— BEGIN Page excerpt —
EXHIBIT 10.60.1
AMENDMENT AGREEMENT
For good and valuable consideration, the receipt and sufficiency of
which is hereby acknowledged, it is mutually agreed that the Loan and Security
Agreement dated the 30th day of August, 1995 by Xxxxx Indiana, Inc., a Delaware
corporation("Borrower") in favor of debis Financial Services, Inc. d/b/a DDC-MTU
Financial Services, Inc. ("Lender") is hereby amended as follows:
In Section One, Advances to Borrower, Section 1.3 shall be deleted in its
entirety and replaced by the following:
1.3 Advances shall be disbursed in arrears, for work that has actually
been completed, for materials that have been incorporated into the Vessel,
and/or for value that has otherwise been added to the Vessel. Borrower shall be
entitled to request an Advance in the amounts specified below at the following
times:
(a) $3,600,000.00 Due upon completion of deck, bottom and sides of
first module of approximately 35 feet in length;
(b) $3,150,000.00 Due upon completion of installation of engines in
Vessel;
(c) $3,000,000.00 Due upon launching of Vessel and satisfactory
completion of sea trials;
(d) $3,750,000.00 Due when the Vessel is ready to depart from
Atlantic Marine, Inc. on its delivery voyage to
Gary, Indiana;
(e) $1,500,000.00 Due upon delivery to and acceptance by Borrower,
and tender to Lender of original Builder's
Certificate of Completion, together with all
necessary surveys and safety inspections
Except for the above stated modification, the Loan and Security Agreement shall
remain in full force and effect.
— END Page excerpt —
— BEGIN Record extracts —
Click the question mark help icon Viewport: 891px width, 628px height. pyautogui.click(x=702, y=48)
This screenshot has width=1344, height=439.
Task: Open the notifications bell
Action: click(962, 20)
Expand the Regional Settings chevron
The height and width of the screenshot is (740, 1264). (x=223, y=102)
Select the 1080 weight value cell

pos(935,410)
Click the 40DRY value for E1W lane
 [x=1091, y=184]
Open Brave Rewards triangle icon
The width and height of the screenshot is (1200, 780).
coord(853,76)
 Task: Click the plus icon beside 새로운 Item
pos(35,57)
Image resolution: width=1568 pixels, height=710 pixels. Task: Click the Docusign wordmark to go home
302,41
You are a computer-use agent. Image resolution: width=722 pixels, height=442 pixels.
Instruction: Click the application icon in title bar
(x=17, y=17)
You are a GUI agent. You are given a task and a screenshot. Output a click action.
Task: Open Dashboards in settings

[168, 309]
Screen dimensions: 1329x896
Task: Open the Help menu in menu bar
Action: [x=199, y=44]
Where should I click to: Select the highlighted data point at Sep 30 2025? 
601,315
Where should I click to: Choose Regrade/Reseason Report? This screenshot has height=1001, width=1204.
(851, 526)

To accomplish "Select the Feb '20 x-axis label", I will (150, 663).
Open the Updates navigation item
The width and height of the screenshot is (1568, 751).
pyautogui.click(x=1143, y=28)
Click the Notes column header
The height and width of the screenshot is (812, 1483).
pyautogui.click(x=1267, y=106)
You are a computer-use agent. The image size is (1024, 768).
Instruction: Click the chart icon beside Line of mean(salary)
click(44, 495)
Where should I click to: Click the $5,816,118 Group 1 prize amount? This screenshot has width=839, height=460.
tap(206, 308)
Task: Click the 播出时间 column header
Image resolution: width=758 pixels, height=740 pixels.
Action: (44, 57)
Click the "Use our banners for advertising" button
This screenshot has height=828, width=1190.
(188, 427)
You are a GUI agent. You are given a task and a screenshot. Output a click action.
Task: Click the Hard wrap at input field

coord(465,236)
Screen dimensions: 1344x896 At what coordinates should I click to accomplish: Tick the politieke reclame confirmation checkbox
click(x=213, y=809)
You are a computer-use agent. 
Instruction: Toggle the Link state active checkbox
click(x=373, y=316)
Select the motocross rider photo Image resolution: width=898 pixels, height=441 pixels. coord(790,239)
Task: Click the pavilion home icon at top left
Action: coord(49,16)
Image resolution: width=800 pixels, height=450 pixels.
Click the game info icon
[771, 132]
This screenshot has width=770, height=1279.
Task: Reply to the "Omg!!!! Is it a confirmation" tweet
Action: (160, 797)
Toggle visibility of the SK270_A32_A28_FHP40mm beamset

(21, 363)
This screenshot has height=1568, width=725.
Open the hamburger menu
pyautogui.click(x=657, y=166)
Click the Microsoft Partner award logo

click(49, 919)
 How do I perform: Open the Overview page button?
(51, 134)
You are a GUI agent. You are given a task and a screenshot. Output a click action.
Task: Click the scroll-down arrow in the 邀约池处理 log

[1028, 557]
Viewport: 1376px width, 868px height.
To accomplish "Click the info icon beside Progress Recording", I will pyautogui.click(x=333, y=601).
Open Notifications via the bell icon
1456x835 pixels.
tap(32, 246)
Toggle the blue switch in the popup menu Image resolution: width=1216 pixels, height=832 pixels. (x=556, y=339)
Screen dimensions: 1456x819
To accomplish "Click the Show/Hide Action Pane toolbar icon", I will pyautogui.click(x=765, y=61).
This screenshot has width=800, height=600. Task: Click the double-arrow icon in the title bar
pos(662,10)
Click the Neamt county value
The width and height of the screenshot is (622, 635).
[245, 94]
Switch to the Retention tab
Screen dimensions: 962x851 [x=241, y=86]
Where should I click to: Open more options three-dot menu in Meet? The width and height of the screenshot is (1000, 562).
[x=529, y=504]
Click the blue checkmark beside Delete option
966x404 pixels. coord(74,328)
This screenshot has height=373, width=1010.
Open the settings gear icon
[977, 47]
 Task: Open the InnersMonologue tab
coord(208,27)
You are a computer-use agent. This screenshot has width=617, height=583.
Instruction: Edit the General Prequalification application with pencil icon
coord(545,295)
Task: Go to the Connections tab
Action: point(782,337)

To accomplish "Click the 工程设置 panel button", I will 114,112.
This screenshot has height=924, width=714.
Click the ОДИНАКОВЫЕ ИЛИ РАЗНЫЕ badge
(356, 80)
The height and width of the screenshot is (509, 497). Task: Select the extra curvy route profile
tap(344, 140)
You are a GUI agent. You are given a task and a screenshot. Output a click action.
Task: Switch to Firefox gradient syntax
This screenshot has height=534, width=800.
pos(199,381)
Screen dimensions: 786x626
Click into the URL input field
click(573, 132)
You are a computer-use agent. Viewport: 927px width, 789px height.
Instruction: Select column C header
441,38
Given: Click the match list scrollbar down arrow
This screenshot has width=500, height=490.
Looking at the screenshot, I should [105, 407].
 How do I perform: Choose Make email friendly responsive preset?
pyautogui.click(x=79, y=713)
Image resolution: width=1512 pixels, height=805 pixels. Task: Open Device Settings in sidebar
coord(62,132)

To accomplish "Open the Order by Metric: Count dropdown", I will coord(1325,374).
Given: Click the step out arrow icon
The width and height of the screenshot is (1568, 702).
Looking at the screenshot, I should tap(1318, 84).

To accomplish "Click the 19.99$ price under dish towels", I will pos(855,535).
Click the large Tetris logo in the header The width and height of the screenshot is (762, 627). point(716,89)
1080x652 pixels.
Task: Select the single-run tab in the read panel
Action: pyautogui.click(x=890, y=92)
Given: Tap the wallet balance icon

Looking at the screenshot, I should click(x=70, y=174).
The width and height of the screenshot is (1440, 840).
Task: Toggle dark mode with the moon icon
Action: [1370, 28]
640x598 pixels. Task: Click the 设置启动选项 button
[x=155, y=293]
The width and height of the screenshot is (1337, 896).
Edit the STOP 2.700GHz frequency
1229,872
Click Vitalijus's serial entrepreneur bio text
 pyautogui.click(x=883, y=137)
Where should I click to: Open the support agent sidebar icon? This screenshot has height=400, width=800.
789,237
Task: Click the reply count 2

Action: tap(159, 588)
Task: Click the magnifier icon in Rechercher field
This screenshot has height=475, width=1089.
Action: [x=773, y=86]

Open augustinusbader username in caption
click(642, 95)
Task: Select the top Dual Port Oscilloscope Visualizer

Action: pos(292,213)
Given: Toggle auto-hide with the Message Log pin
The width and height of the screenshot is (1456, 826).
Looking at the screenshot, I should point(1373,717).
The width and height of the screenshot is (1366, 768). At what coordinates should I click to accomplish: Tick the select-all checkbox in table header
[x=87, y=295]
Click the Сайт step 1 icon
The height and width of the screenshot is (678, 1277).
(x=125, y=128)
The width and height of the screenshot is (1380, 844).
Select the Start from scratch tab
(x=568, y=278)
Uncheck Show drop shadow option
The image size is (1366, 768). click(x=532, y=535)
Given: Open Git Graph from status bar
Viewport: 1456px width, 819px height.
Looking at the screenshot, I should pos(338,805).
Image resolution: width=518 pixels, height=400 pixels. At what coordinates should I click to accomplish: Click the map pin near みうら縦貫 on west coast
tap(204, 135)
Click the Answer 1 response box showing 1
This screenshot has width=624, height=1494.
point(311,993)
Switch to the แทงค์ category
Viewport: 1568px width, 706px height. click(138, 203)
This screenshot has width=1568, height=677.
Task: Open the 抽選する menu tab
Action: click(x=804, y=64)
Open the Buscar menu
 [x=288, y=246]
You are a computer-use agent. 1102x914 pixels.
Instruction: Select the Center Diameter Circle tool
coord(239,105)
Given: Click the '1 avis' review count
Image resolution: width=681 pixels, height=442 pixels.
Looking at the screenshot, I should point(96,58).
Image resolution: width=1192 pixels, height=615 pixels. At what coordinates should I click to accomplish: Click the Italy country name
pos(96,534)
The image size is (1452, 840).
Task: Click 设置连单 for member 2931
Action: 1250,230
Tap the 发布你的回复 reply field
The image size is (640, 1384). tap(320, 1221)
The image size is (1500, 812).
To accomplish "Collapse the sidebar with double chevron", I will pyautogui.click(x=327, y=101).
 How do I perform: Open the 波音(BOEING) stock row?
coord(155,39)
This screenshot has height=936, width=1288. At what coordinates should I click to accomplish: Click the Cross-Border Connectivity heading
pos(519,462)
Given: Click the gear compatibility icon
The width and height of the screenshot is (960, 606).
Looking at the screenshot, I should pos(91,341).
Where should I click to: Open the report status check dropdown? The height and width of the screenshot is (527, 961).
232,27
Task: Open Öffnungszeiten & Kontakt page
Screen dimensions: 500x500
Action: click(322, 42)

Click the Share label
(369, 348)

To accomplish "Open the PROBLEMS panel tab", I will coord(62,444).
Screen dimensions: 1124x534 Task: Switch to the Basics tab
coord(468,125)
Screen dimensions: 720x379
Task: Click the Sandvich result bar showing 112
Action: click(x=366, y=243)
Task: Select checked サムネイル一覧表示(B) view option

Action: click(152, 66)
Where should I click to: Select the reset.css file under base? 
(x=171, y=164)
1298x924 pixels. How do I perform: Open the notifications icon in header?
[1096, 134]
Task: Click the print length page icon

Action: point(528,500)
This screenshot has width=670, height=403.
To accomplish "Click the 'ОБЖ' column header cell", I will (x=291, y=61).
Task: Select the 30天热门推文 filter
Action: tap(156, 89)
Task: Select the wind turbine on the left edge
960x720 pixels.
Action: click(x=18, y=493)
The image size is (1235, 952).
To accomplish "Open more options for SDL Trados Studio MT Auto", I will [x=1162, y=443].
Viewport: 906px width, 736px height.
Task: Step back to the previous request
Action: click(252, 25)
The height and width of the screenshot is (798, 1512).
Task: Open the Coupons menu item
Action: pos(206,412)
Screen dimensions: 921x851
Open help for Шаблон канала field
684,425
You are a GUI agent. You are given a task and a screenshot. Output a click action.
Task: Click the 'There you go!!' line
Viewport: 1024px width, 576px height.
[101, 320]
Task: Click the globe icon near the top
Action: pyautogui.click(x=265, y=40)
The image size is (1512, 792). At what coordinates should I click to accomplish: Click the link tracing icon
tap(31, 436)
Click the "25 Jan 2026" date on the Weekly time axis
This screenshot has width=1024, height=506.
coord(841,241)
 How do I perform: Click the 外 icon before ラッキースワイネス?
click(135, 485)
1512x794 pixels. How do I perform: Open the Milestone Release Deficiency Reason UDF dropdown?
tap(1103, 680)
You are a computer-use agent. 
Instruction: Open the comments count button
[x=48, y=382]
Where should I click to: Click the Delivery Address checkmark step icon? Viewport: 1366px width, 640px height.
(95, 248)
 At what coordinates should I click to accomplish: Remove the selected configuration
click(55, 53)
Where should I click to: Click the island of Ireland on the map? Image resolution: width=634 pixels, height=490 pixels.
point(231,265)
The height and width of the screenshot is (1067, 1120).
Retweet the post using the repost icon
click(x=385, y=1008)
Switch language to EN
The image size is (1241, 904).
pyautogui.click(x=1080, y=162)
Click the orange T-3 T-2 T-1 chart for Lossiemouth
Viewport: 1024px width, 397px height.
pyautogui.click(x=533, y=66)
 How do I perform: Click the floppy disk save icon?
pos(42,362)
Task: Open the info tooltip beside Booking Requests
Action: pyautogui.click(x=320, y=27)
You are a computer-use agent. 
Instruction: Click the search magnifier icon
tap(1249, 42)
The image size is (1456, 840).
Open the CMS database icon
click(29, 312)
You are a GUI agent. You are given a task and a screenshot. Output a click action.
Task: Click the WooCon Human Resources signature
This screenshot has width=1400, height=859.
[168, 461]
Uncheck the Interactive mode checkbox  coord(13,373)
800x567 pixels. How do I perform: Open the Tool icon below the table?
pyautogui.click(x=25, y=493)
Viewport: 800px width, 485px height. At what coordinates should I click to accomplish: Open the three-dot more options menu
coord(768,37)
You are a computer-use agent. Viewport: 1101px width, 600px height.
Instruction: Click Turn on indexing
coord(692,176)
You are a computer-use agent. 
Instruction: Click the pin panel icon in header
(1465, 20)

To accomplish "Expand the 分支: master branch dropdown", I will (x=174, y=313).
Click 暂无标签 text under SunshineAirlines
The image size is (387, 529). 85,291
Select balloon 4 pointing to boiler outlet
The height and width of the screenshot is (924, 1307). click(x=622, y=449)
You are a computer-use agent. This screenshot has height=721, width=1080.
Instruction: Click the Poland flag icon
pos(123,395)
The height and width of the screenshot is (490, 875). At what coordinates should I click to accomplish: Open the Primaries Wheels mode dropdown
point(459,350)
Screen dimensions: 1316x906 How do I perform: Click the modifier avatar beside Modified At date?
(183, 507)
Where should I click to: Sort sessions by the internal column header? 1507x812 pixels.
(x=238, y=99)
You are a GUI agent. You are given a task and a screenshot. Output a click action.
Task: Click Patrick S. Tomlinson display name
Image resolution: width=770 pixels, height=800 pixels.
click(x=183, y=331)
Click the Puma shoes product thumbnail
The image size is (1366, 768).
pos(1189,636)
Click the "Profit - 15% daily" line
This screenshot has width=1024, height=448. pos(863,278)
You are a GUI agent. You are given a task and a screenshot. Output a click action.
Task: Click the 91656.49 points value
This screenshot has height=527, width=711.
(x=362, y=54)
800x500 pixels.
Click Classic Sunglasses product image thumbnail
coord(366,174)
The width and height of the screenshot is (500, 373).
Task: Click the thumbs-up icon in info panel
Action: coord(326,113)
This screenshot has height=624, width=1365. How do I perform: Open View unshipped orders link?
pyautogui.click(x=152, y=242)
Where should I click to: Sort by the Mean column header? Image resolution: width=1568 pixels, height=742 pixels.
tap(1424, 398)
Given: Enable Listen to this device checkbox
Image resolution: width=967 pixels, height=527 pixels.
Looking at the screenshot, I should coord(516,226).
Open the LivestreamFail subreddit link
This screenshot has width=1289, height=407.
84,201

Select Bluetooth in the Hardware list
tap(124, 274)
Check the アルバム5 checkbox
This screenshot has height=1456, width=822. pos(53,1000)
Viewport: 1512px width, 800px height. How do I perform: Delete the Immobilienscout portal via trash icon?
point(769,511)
— END Record extracts —
List each dollar amount that the amendment agreement lets Borrower request as an Advance.

$3,600,000.00
$3,150,000.00
$3,000,000.00
$3,750,000.00
$1,500,000.00